■ **Task instructions**:
Repeat the records exactly, minus the pictures.

Stored records:

——————————

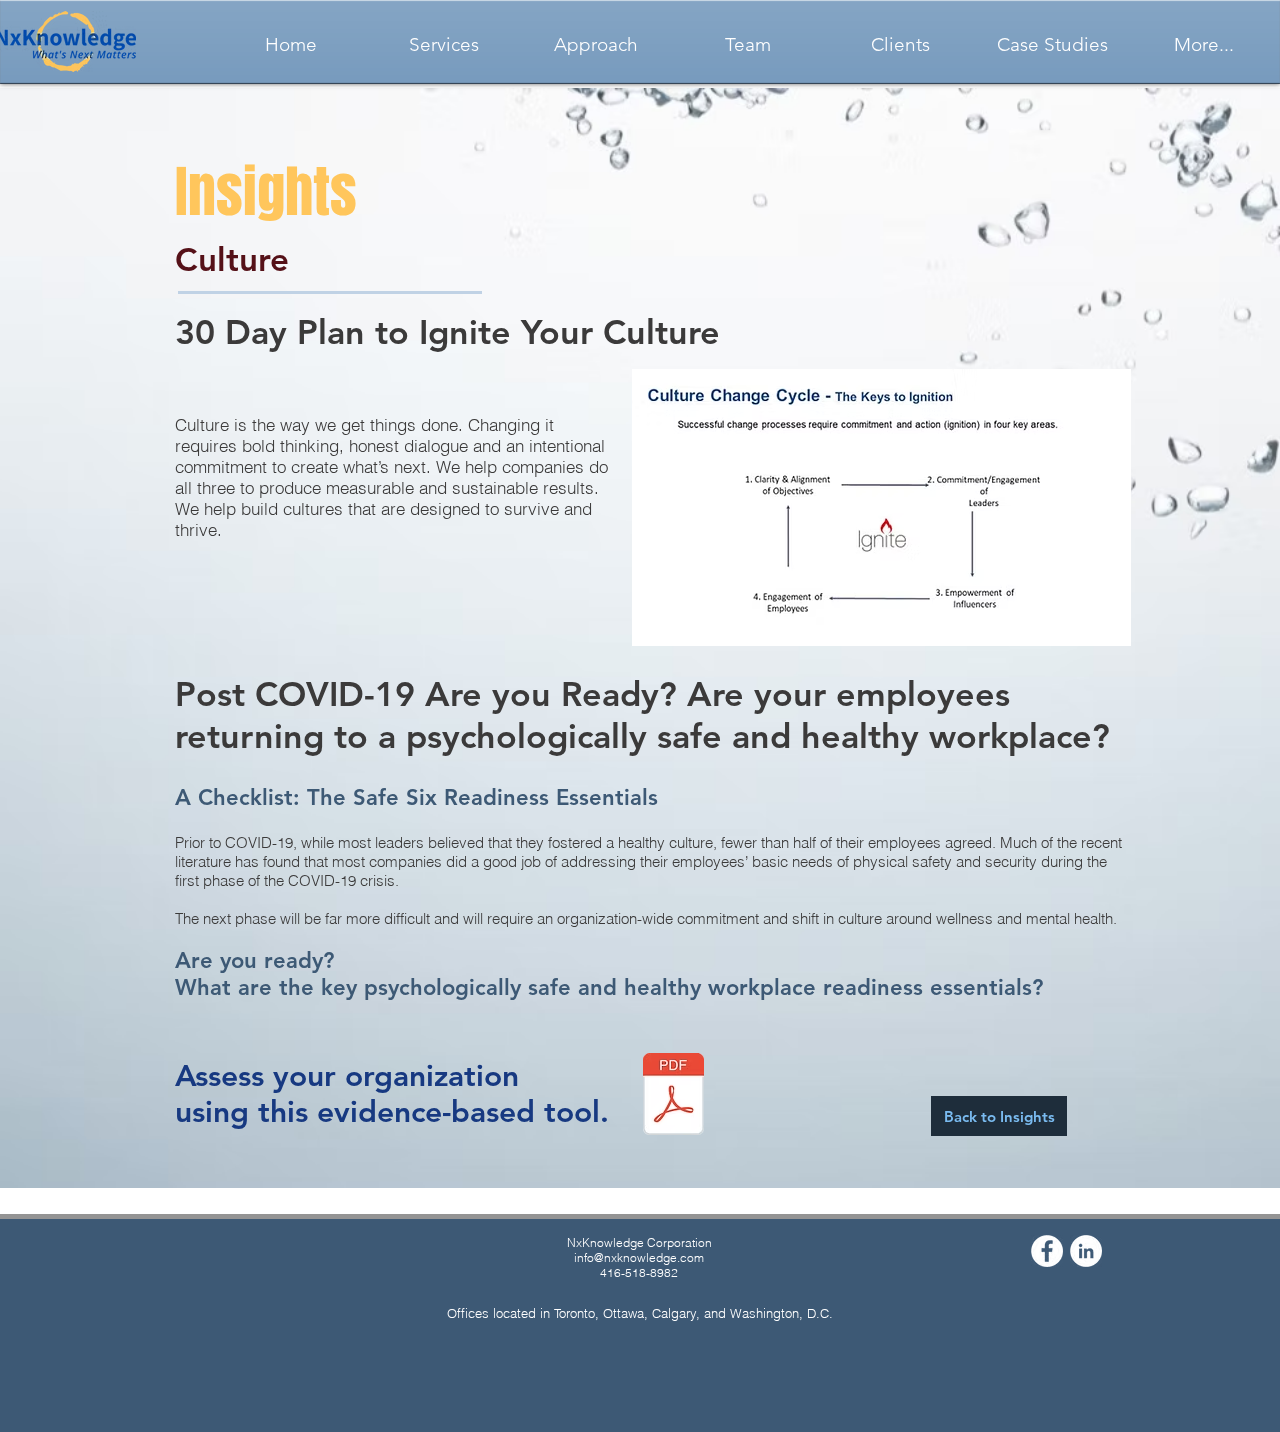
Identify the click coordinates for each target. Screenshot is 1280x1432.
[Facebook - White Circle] (1047, 1251)
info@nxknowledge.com (639, 1257)
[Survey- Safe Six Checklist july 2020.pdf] (673, 1096)
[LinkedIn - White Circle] (1086, 1251)
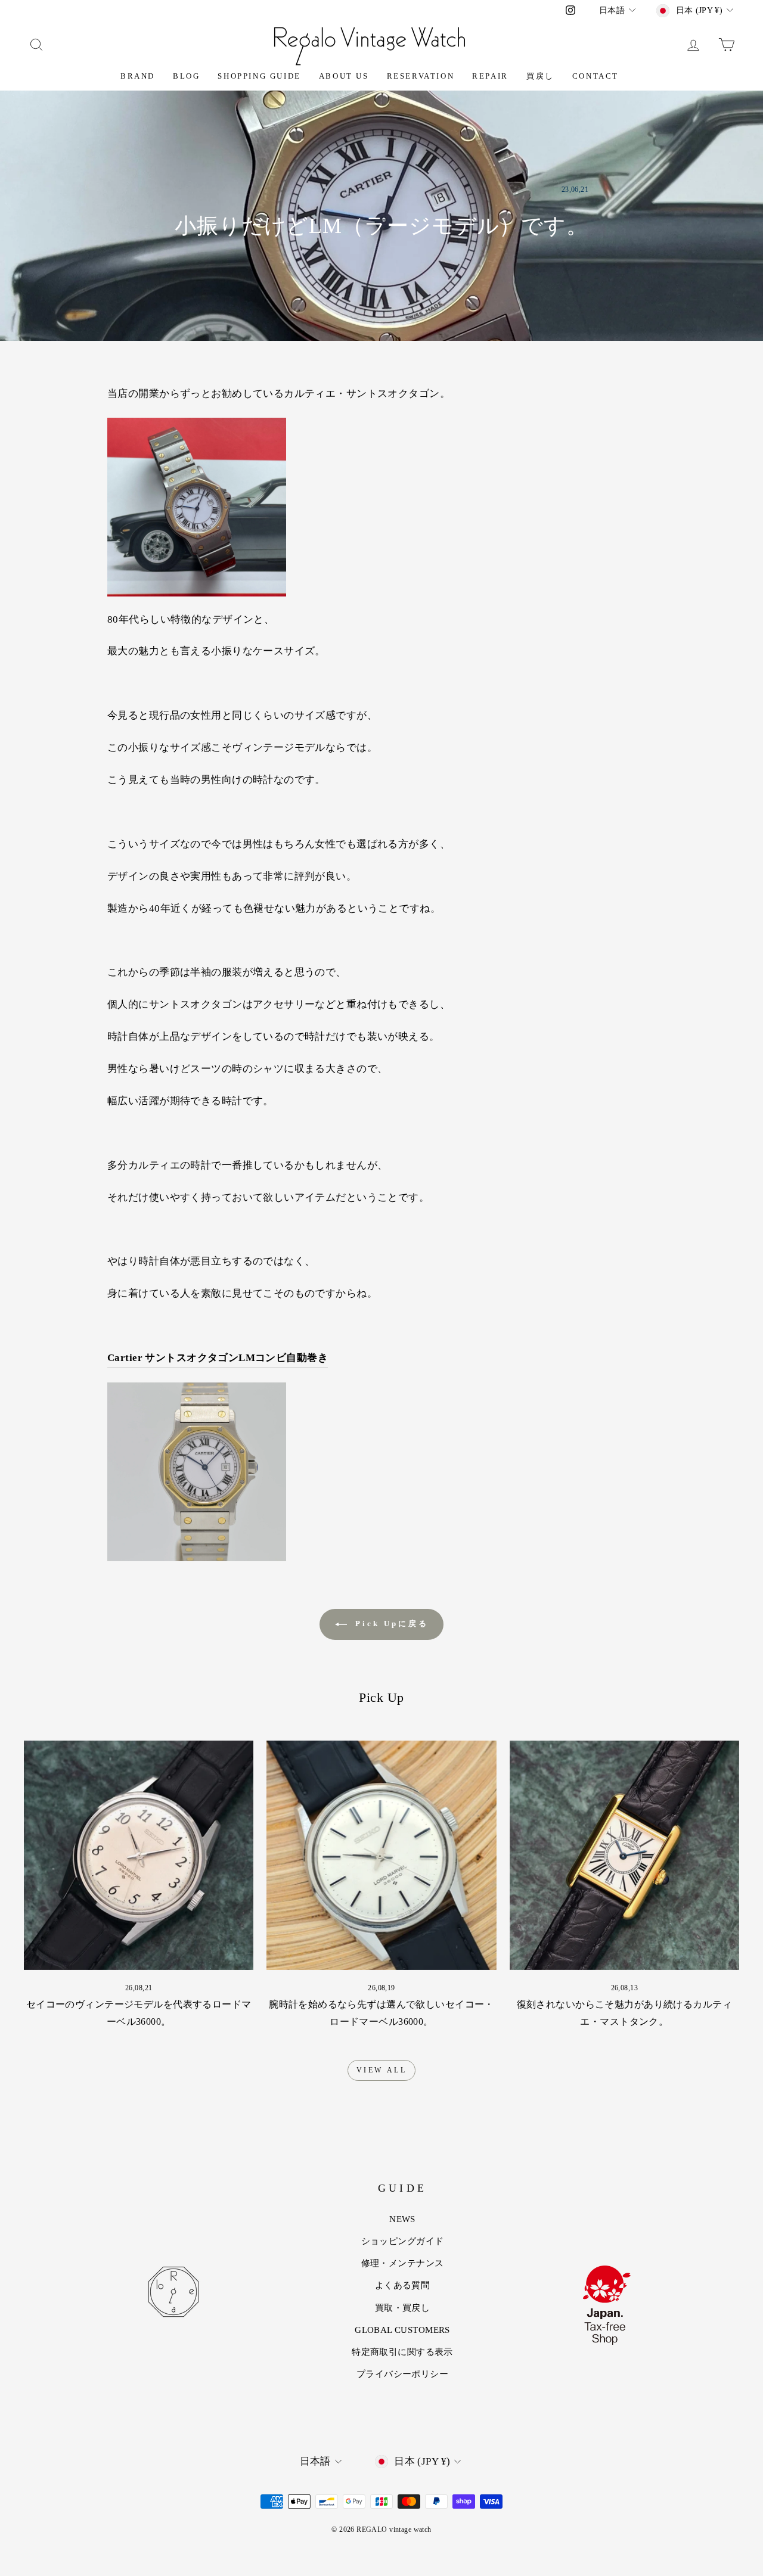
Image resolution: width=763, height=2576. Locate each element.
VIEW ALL (381, 2070)
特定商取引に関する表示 (402, 2352)
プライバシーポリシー (402, 2374)
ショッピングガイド (402, 2241)
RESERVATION (421, 76)
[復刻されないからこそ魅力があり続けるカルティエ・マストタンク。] (624, 1855)
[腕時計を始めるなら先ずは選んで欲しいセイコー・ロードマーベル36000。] (381, 1855)
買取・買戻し (402, 2308)
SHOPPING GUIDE (259, 76)
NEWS (402, 2219)
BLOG (186, 76)
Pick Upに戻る (390, 1623)
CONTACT (595, 76)
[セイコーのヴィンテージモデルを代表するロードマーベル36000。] (138, 1855)
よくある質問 (402, 2285)
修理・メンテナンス (402, 2263)
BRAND (137, 76)
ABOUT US (344, 76)
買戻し (540, 76)
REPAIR (490, 76)
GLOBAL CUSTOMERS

——————————

■ **Result for this task**:
Identify the click coordinates for each target. Screenshot is 1280x1432.
[Facebook - White Circle] (1047, 1251)
info@nxknowledge.com (639, 1257)
[Survey- Safe Six Checklist july 2020.pdf] (673, 1096)
[LinkedIn - White Circle] (1086, 1251)
Image resolution: width=763, height=2576. Locate each element.
VIEW ALL (381, 2070)
特定商取引に関する表示 (402, 2352)
プライバシーポリシー (402, 2374)
ショッピングガイド (402, 2241)
RESERVATION (421, 76)
[復刻されないからこそ魅力があり続けるカルティエ・マストタンク。] (624, 1855)
[腕時計を始めるなら先ずは選んで欲しいセイコー・ロードマーベル36000。] (381, 1855)
買取・買戻し (402, 2308)
SHOPPING GUIDE (259, 76)
NEWS (402, 2219)
BLOG (186, 76)
Pick Upに戻る (390, 1623)
CONTACT (595, 76)
[セイコーのヴィンテージモデルを代表するロードマーベル36000。] (138, 1855)
よくある質問 (402, 2285)
修理・メンテナンス (402, 2263)
BRAND (137, 76)
ABOUT US (344, 76)
買戻し (540, 76)
REPAIR (490, 76)
GLOBAL CUSTOMERS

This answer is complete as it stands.